I had planned to go to Las Geel and Berbera while in Somaliland. There aren’t many touristy things to do, but seeing some early signs of civilization in majestic caves and seeing some shipwrecks off the Gulf of Aden would suffice.
I had read online that I could go to Las Geel for about $80, representing $25 for the government permit and $55 to rent a car/driver/SPU. The SPU is like the tourist police, there to “protect” you from kidnapping. In reality, Somaliland is very safe, but they don’t want to tarnish their reputation if something were to happen.
I read that SPUs were no longer needed to travel to outside cities like Berbera, so I figured I could go one day to Las Geel and the following day take public transport to and from Berbera.

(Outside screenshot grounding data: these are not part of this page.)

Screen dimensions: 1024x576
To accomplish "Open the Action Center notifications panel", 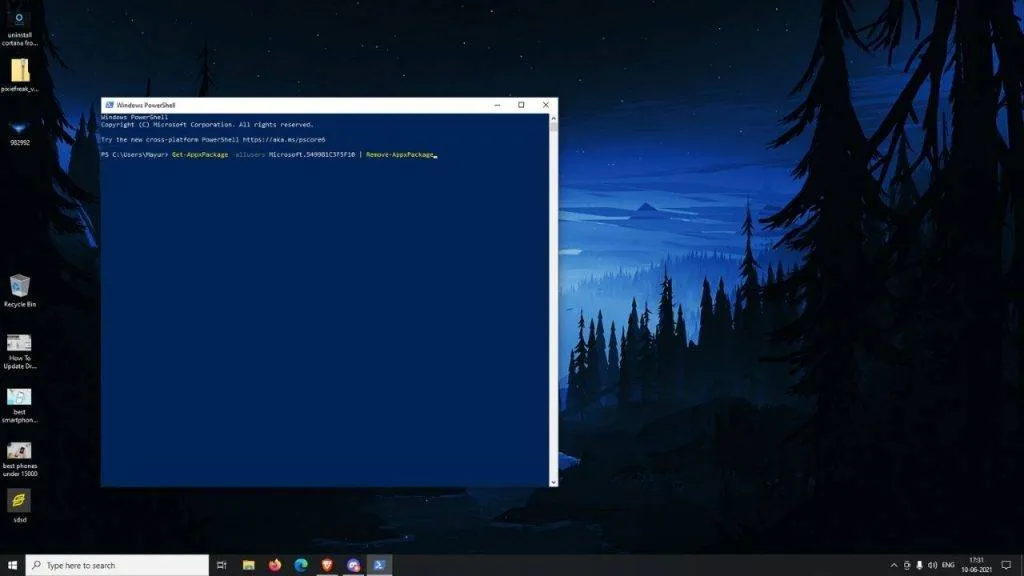I will (x=1005, y=565).
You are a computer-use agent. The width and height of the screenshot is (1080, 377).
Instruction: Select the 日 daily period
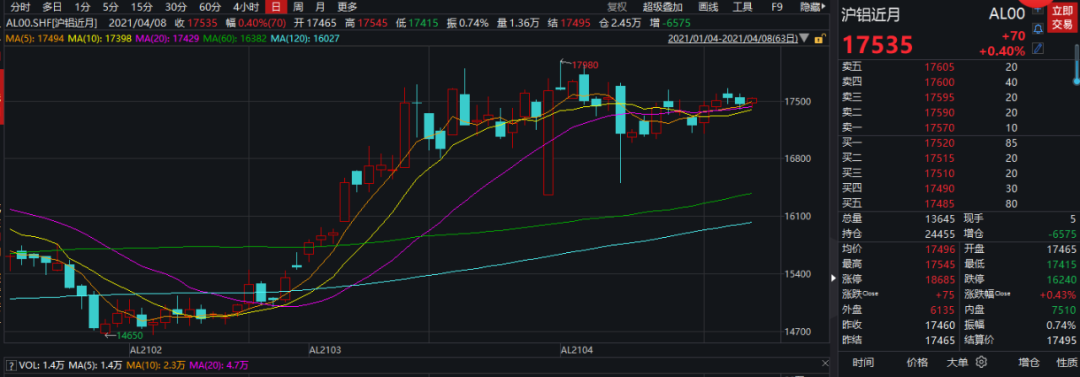276,8
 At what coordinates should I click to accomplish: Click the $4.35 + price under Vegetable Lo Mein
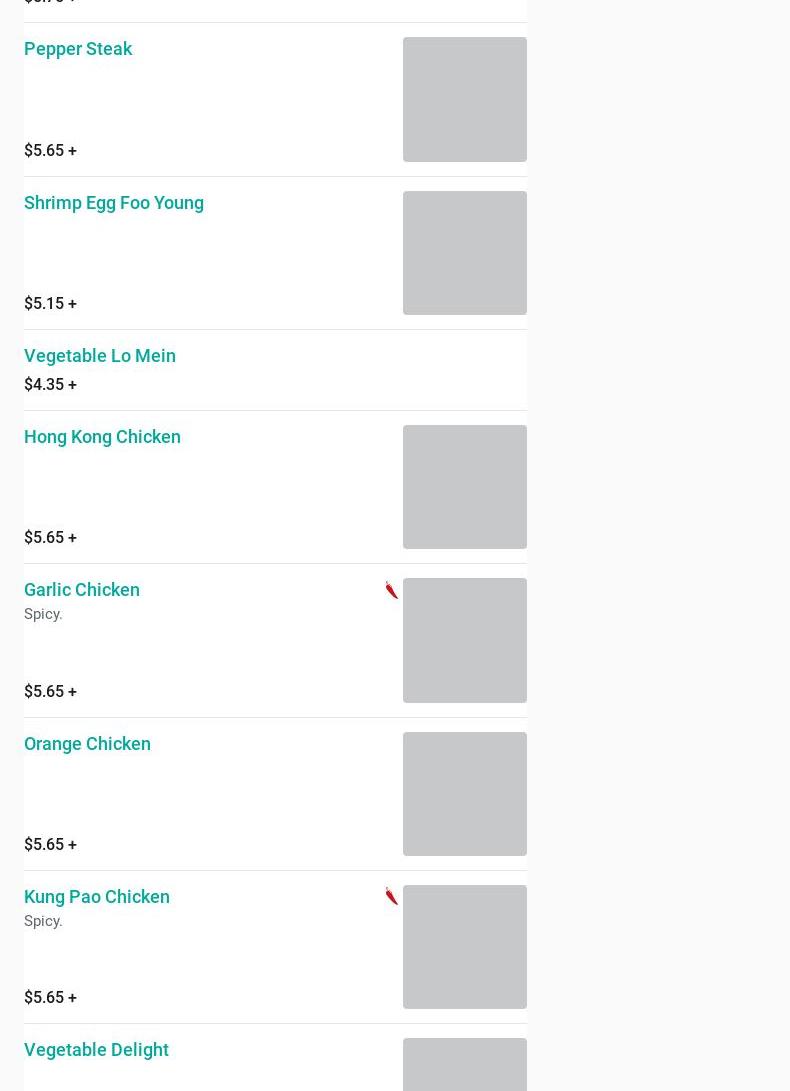(50, 385)
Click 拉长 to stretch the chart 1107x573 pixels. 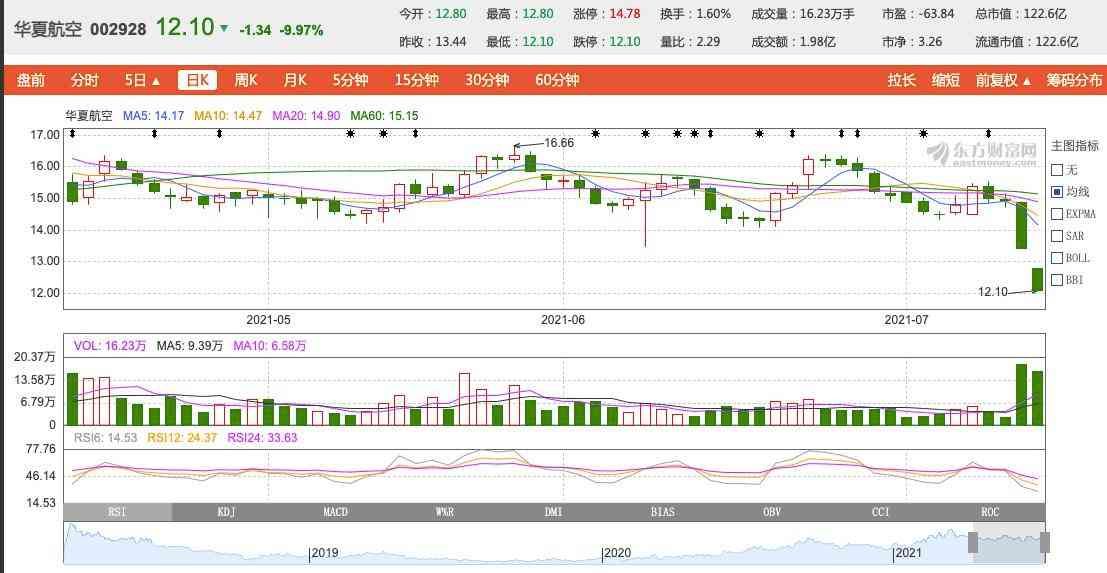click(901, 80)
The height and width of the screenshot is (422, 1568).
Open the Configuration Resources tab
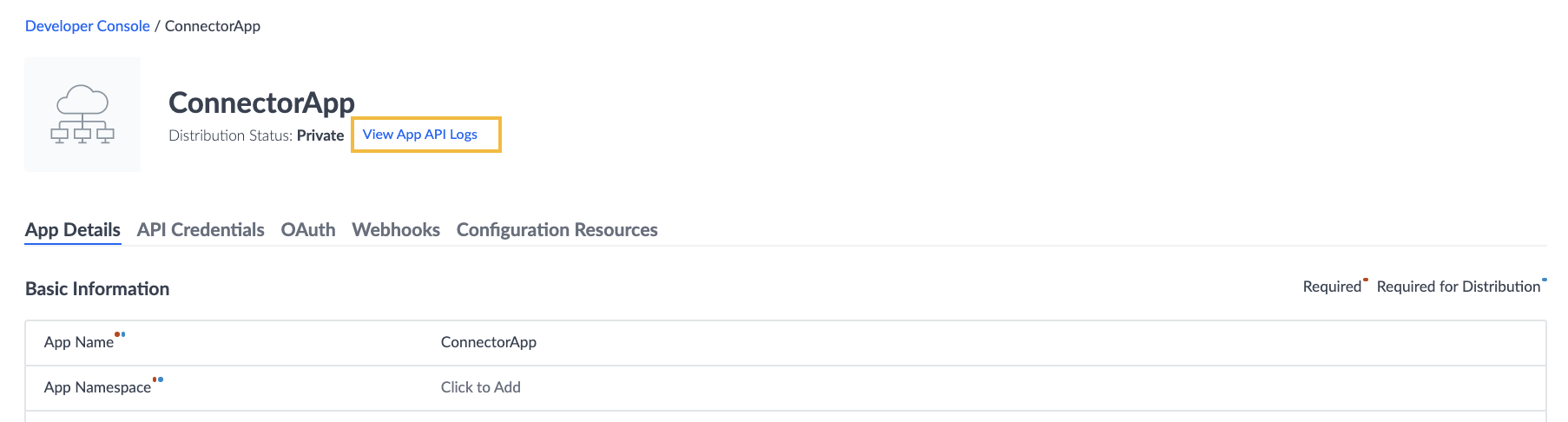(557, 230)
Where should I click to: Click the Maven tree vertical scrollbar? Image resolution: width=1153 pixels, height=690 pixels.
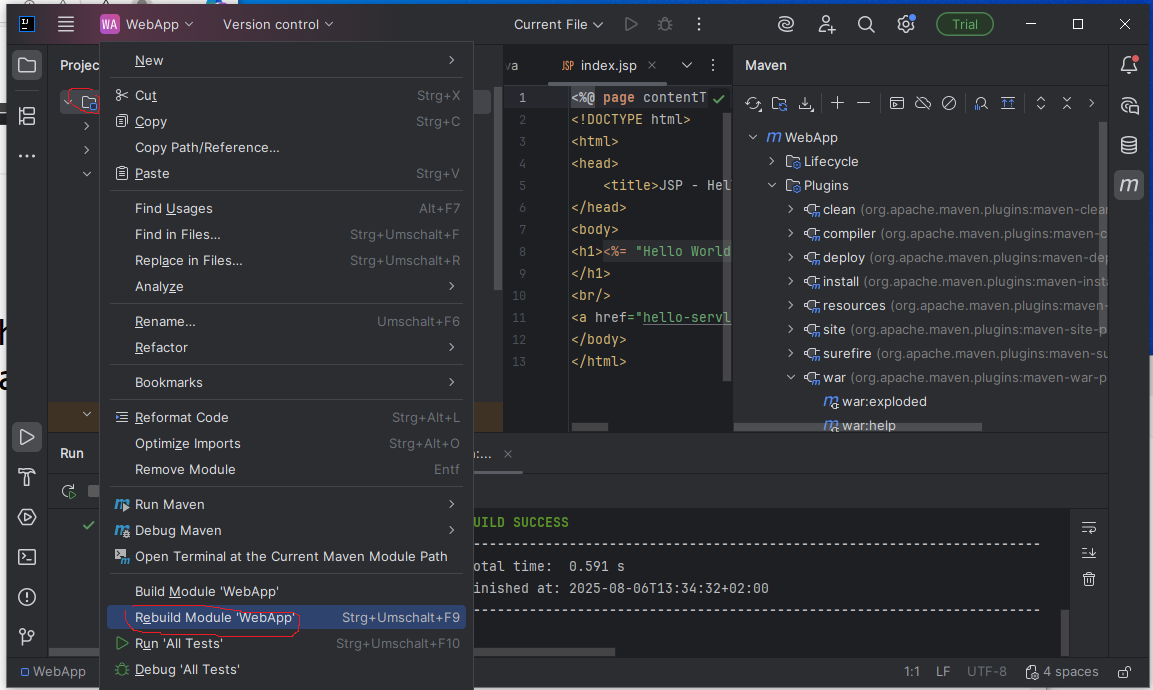click(x=1103, y=250)
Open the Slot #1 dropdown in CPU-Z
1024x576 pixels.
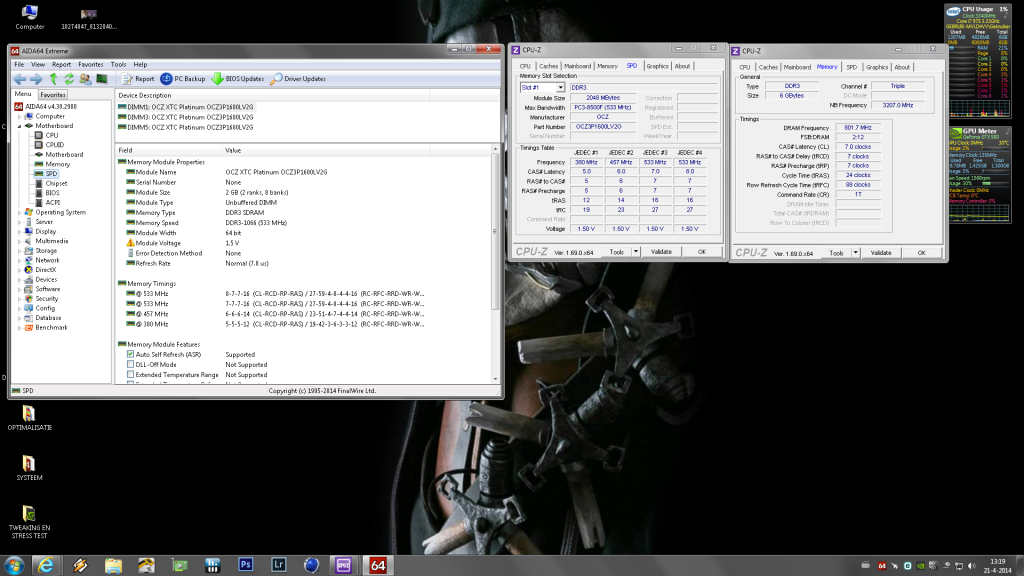coord(541,87)
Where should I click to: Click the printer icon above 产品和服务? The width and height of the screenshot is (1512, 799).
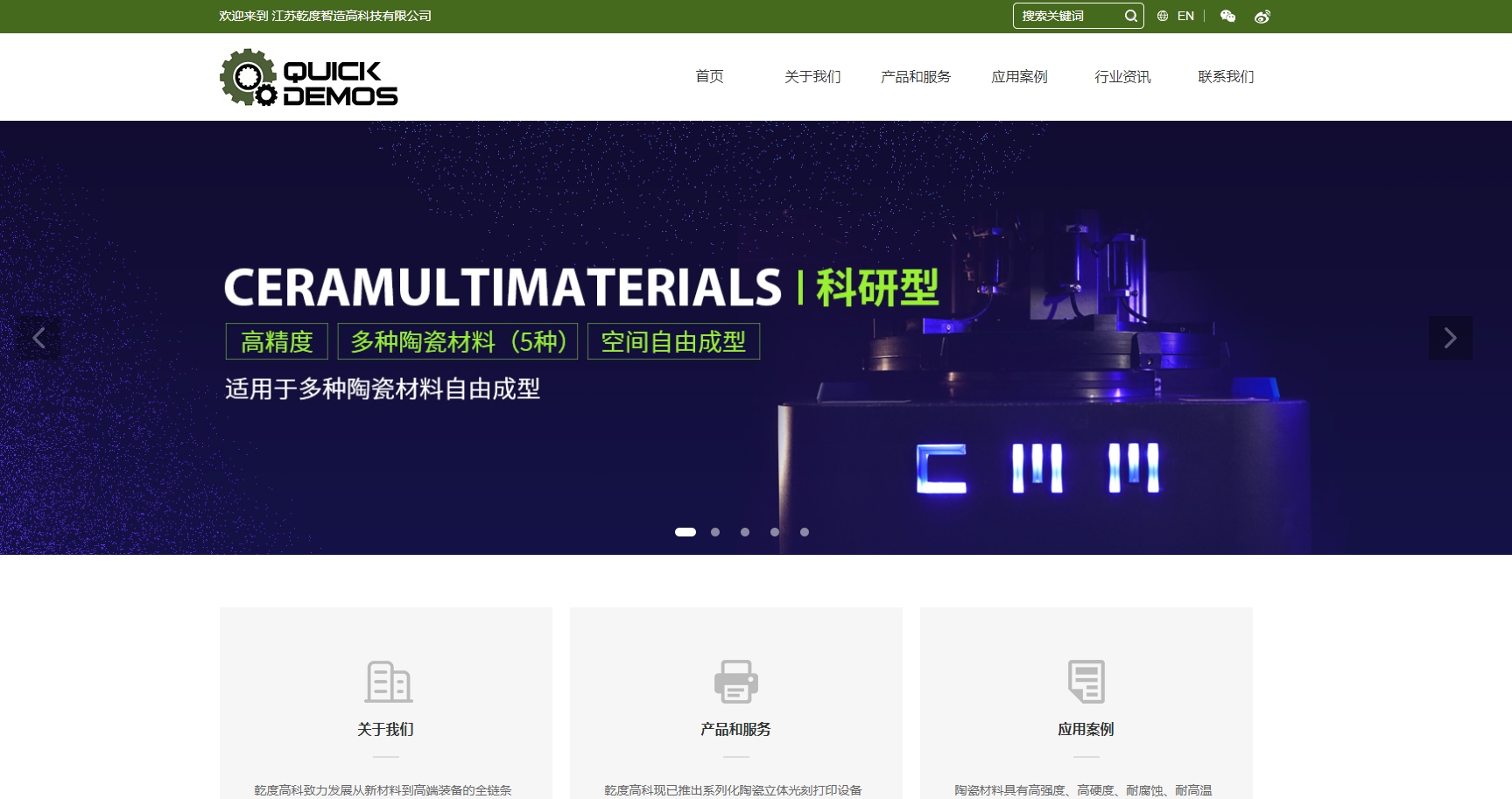tap(735, 682)
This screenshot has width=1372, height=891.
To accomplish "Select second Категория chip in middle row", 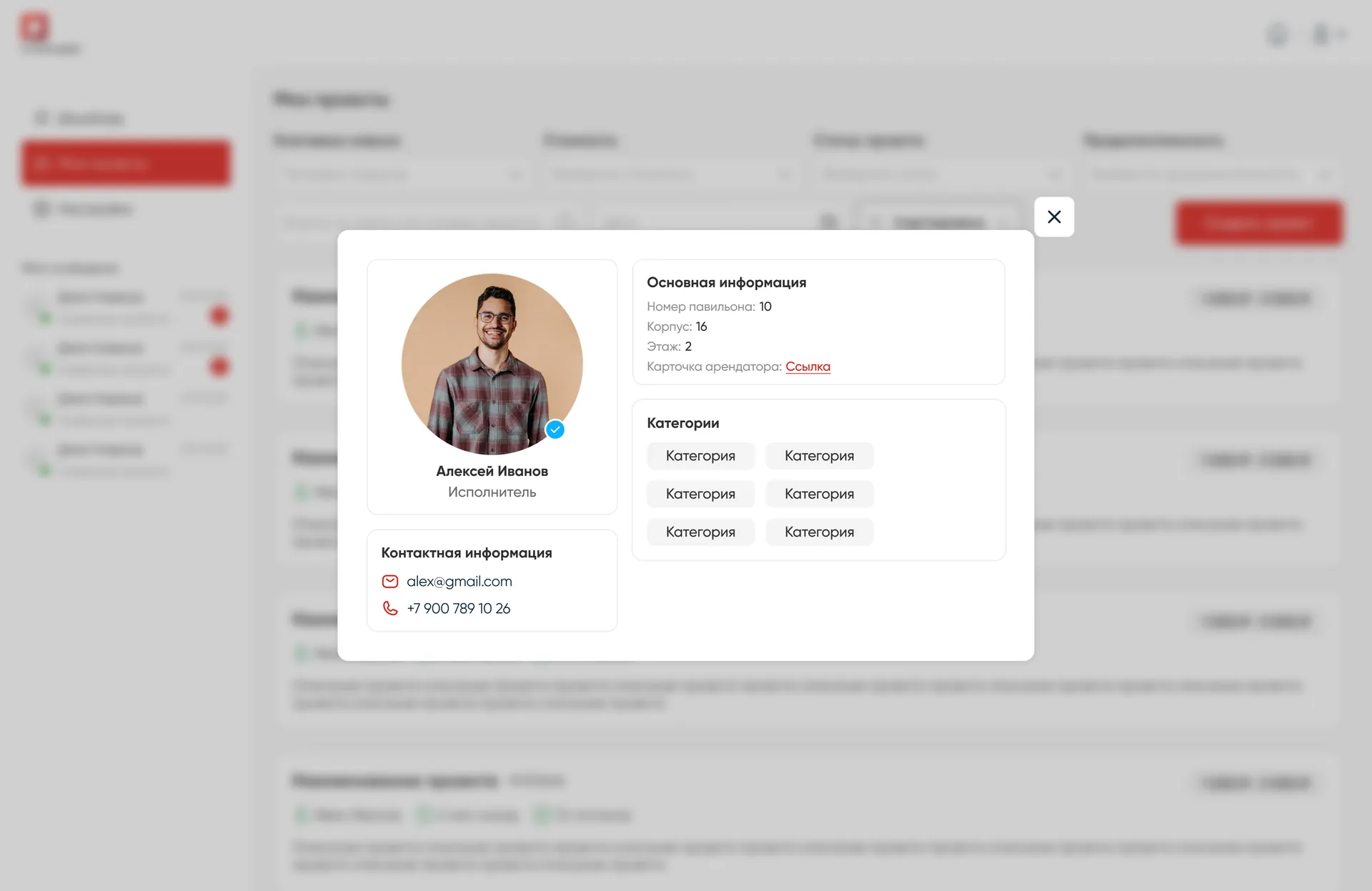I will [x=820, y=494].
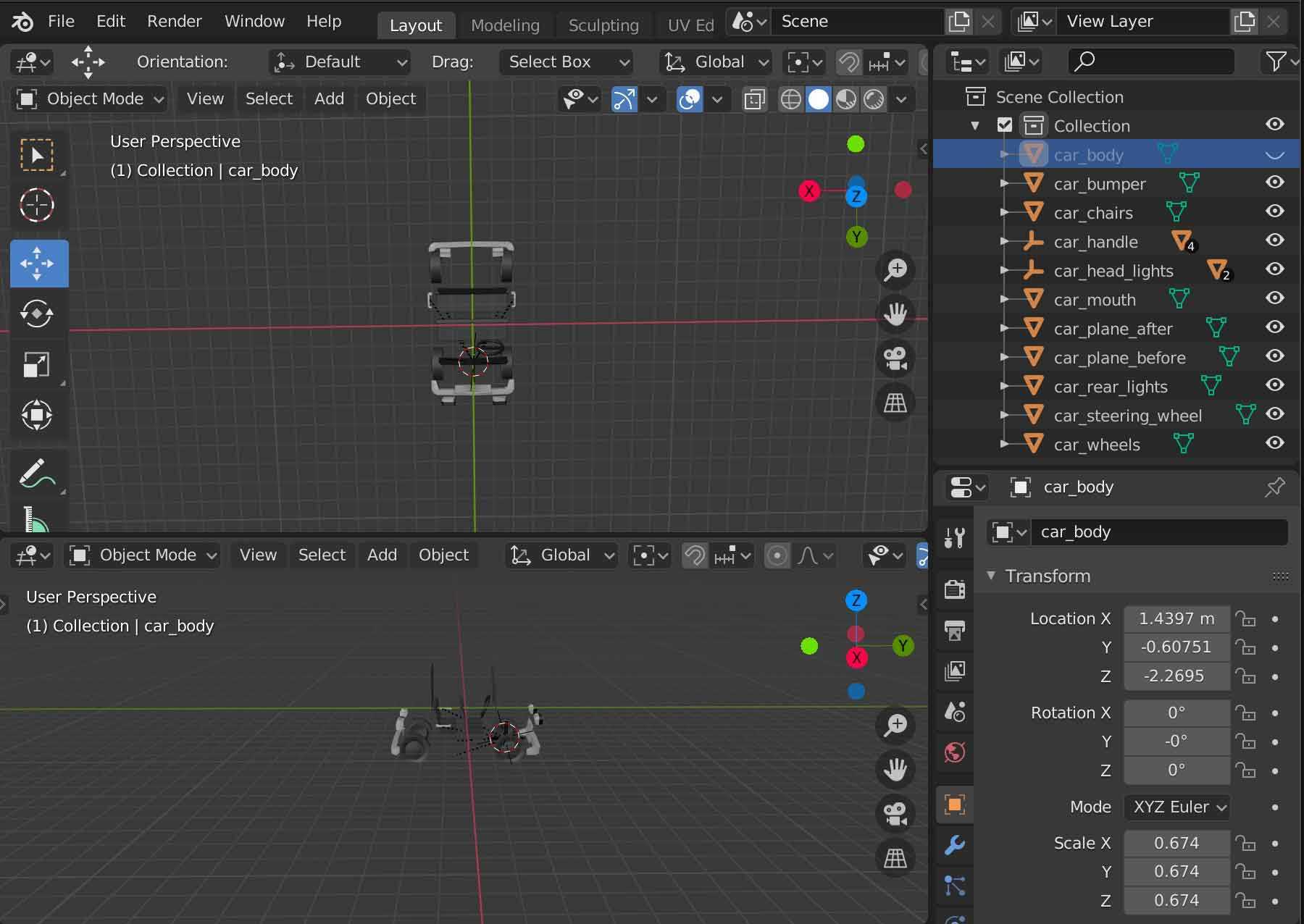
Task: Open the Modifiers wrench tab in Properties
Action: click(x=955, y=845)
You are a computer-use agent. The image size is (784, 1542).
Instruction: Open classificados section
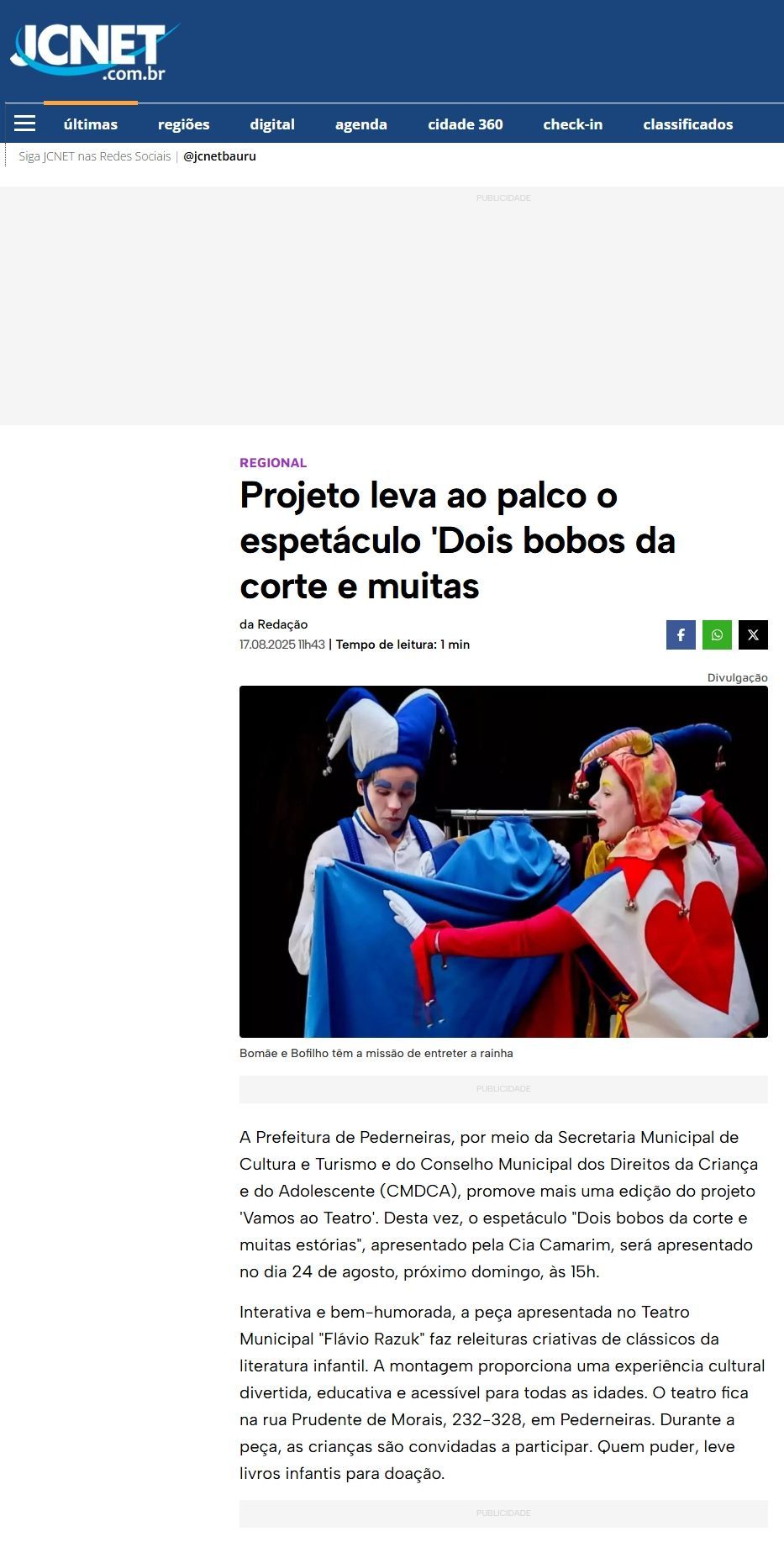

When I arrived I went to the ministry of tourism to get the permit and they ruined my plans. They said I needed an SPU to go anywhere in the country, limiting me to very expensive options. My hotel offered me $214 for a driver, SPU, and day trip to Las Geel and Berbera. A travel agency offered me $300 for the same plus a tour guide.
I just couldn’t stomach it. $214 is more than it cost me to visit Machu Pichu, Angkor Wat, and Cappadocia combined. You can’t put a value on what seeing a place is worth. They are all experiences, worthy in their own right. But I just couldn’t justify paying that much in one day with my budget.
So what did I do instead? I went to the camel market of course!!
The camel market is located on the outskirts of town. Getting there requires a taxi ride on several unpaved roads and you get to see life outside the center of the capital.
Upon arrival I saw dozens of camels set among several groups. I figured each owner had his camels separated, but all were marked anyway.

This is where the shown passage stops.